IV – L’élaboration du budget communal

20. Le budget communal est élaboré par l’autorité exécutive, c’est-à-dire le maire, et adopté par l’autorité délibérante, c’est-à-dire le conseil municipal, l’article L 2312-1 du code général des collectivités territoriales prévoyant que « le budget de la commune est proposé par le maire et voté par le conseil municipal », ce dernier donnant, en la circonstance, le consentement des contribuables qu’il représente.

L’élaboration du budget doit évidemment se faire dans le respect des objectifs et des priorités de la politique municipale, d’où l’intérêt et l’importance du débat préalable d’orientations budgétaires.

 

A – Le débat préalable d’orientations budgétaires

21. En application de l’alinéa 2 de l’article L 2312-1 précité du code général des collectivités territoriales, dans les communes de 3 500 habitants et plus, un débat a lieu au conseil municipal sur les orientations générales du budget dans un délai de 2 mois précédant le vote de celui-ci et dans les conditions fixées par le règlement intérieur du conseil municipal. Ce débat doit donner lieu à une délibération en prenant acte.

Même si la loi n’impose ce débat d’orientations budgétaires que dans les collectivités de 3 500 habitants et plus, on ne peut évidemment, au vu de son intérêt, qu’en recommander l’organisation dans les communes de taille démographique inférieure.

22. Les textes n’imposent à ce débat préalable d’orientations budgétaires aucun contenu précis.

Néanmoins, il est utile que ce débat se déroule sur la base d’une note d’orientation budgétaire qui devrait faire un rapide descriptif du contexte économique (inflation attendue, croissance économique escomptée, etc.) et des orientations du budget de l’Etat (budget de rigueur ou de relance …).

Après ce bref descriptif du contexte économique et financier, la note d’orientation budgétaire devrait donner une approche estimative des principales dépenses et recettes de fonctionnement, une liste des projets d’investissement qui seraient à réaliser avec les ressources en découlant (subventions possibles) et, à partir de là, mettre en évidence le volume d’emprunts et d’impôts locaux nécessaire à l’équilibre du budget.

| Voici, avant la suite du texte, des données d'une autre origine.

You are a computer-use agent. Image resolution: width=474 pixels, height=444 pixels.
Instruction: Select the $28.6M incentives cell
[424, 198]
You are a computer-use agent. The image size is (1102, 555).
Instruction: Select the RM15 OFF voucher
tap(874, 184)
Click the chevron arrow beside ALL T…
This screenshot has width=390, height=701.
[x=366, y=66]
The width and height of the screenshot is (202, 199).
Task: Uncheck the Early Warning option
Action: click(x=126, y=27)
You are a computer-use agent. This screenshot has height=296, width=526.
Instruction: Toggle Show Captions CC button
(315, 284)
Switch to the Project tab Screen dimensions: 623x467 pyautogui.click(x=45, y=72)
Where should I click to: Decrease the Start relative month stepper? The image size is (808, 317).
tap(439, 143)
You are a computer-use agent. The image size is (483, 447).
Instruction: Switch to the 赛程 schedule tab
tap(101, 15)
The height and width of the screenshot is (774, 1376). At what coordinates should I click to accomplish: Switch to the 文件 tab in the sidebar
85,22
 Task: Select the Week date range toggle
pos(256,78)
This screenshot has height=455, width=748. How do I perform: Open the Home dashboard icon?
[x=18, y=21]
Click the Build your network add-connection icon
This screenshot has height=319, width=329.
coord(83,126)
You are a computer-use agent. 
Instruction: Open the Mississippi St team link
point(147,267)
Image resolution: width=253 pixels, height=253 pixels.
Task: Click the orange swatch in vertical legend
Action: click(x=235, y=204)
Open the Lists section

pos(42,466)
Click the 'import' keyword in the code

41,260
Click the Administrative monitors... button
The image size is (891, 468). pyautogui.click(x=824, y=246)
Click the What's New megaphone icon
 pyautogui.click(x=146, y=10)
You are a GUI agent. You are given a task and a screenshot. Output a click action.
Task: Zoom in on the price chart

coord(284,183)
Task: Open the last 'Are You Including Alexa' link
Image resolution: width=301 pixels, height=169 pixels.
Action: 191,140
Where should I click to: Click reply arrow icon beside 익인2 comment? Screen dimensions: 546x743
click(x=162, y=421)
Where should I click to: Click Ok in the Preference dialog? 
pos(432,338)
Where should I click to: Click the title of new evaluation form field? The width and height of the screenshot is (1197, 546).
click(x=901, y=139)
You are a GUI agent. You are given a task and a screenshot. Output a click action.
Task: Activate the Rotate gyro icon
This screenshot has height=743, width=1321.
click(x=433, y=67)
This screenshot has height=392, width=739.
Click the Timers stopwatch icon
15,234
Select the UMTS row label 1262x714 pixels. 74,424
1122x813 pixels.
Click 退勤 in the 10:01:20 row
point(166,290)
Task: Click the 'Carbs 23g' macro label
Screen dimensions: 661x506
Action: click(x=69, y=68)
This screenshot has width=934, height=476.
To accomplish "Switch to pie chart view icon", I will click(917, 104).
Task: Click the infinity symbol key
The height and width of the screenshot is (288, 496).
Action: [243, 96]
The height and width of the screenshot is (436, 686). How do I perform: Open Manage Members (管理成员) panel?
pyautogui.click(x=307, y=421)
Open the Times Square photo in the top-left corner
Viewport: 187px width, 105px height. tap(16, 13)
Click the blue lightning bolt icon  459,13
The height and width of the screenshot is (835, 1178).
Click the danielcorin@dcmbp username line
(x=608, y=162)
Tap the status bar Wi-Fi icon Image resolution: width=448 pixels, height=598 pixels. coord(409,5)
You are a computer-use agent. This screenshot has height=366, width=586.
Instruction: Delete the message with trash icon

En fonction de l’endettement nouveau et de la hausse fiscale en résultant, le conseil municipal peut ainsi revoir ou non à la baisse la liste des projets d’investissement souhaités.

B – La commission des finances et son rôle

23. Pour l’examen du projet de budget, le conseil municipal peut, conformément à l’article L 2121-22 du code général des collectivités territoriales, constituer une commission dite des finances ou une commission spéciale. Dans les communes de plus de 3 500 habitants, la composition des commissions doit respecter le principe de la représentation proportionnelle pour permettre l’expression pluraliste des élus.

Mais cette commission n’a aucun pouvoir de décision.

A noter toutefois qu’aucun texte n’oblige le maire à soumettre le projet de budget aux conseillers municipaux avant la séance officielle du conseil municipal.

 

C – Le vote du budget communal

24. Le budget est voté dans les conditions habituelles des délibérations du conseil municipal, c’est-à-dire à la majorité absolue des suffrages exprimés (article L 2121-20 du code général des collectivités territoriales).

Le conseil municipal peut évidemment modifier le projet de budget présenté par le maire. Le conseil municipal a même, en la matière, tous les pouvoirs : il peut diminuer les dépenses, augmenter les recettes, demander au maire un nouveau projet de budget… à condition de respecter la date limite fixée par la loi pour le vote du budget.